I found in one book, that for presenting genealogy (family) tree good to use DAG (directed acyclic graph) with topological sorting, but this algorithm is depending on order of input data.
Genealogy databases typically use what's called a lineage-linked structure.
This means that partners (husbands/wives) are linked and called a family. And a family is linked to it's children with a link back from the children to its parent family.
I do not know of a specific graph type that represents this. Most programs custom program it with a family table and an individual table with the appropriate links between them.
Genealogy databases generally follow this structure to match the GEDCOM (Genealogy Data Communications) standard that was developed to allow transfer of data between programs.

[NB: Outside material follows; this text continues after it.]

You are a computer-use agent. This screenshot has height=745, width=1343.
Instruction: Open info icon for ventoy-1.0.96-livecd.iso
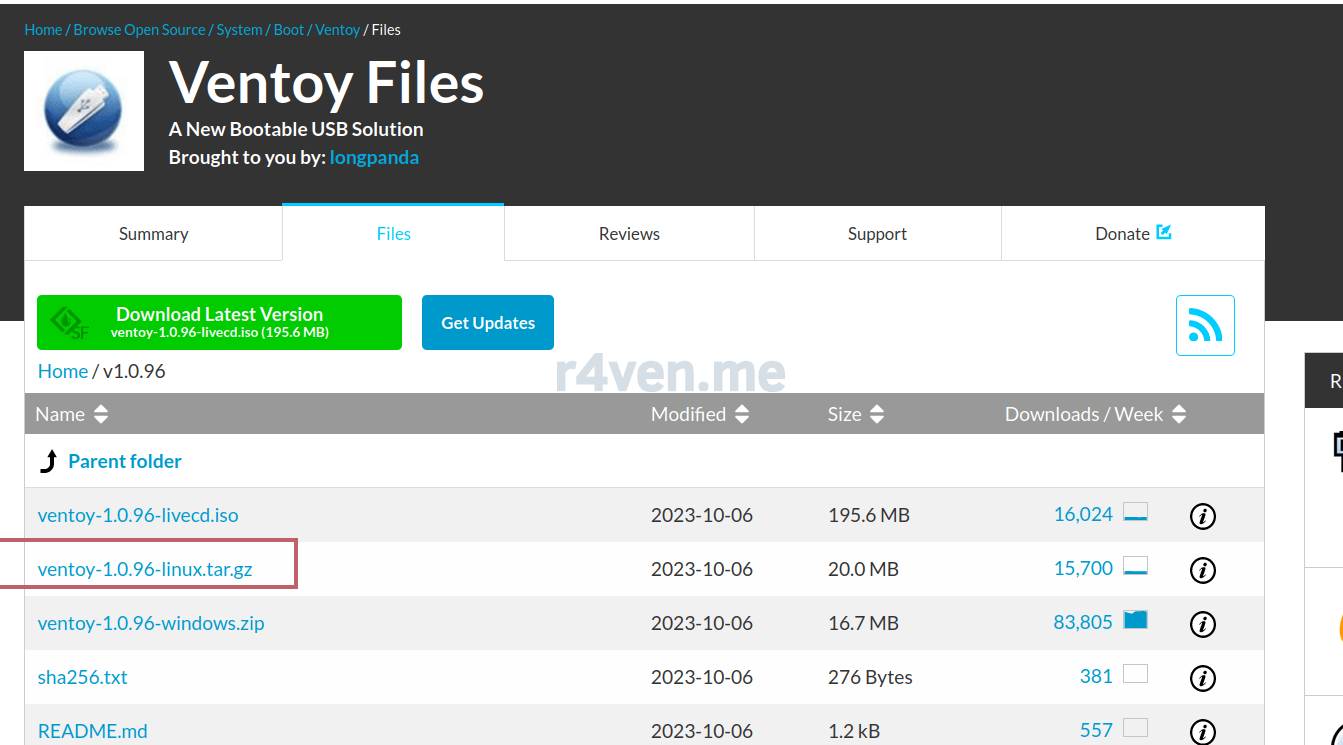tap(1202, 516)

In that standard, you'll specifically see FAM and INDI records. FAM records are connected to INDI records with HUSB, WIFE and CHIL links. INDI records are connected to FAM records with FAMS (spouse) and FAMC (parent) links.
Using this data structure will allow you easily to read a GEDCOM file and import data from other genealogy software, and also export your data to a GEDCOM file so that other genealogy programs can read it.

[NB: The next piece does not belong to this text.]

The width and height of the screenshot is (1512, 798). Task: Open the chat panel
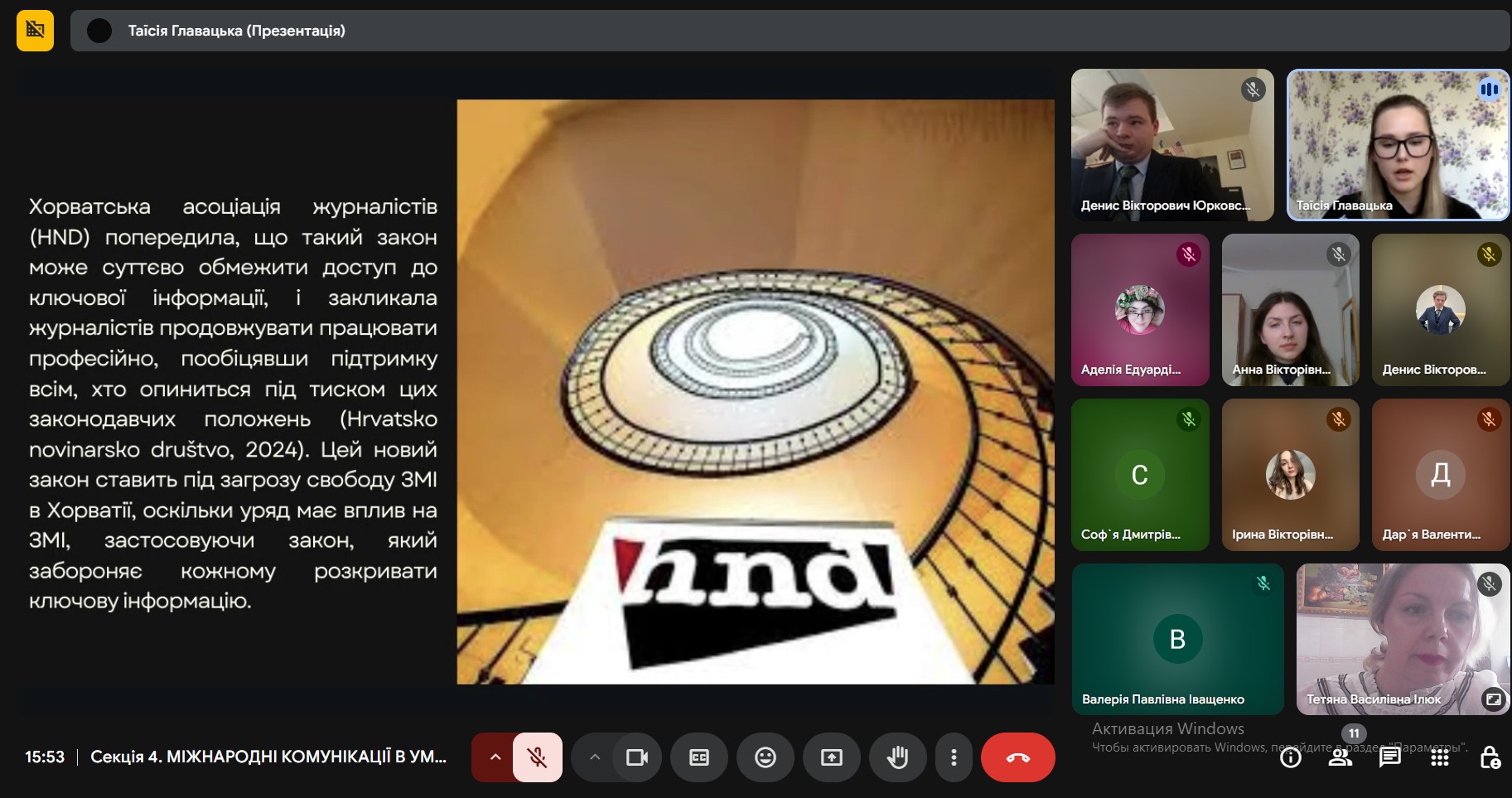pyautogui.click(x=1389, y=757)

In genealogy, the so-called Ahnentafel indexing (German for "ancestor table") is used for representation of the ancestors of a single person; basically this is a suitable linearization of a binary tree.
To present the relations between people found in historic record, Open Archives uses a flexible force-directed graph layout implementation. In this graph every node is a person, and there are two types of vertices: one depicting a marriage (orange) and one depicting a parent relation (the red 'blood' line). An example of a graph can be seen here.
DAGs will not work. Might look at prior post using GEDCOM model in Neo4j
The lineages can have complex relationships such as double cousins, step-sibling marriages, consangienity, etc. These are easily managed in a non-sql data base such as Neo4j.
Related
I started dedicating time for learning algorithms and data structures. So my first and basic question is, how do we represent the data depending on the context.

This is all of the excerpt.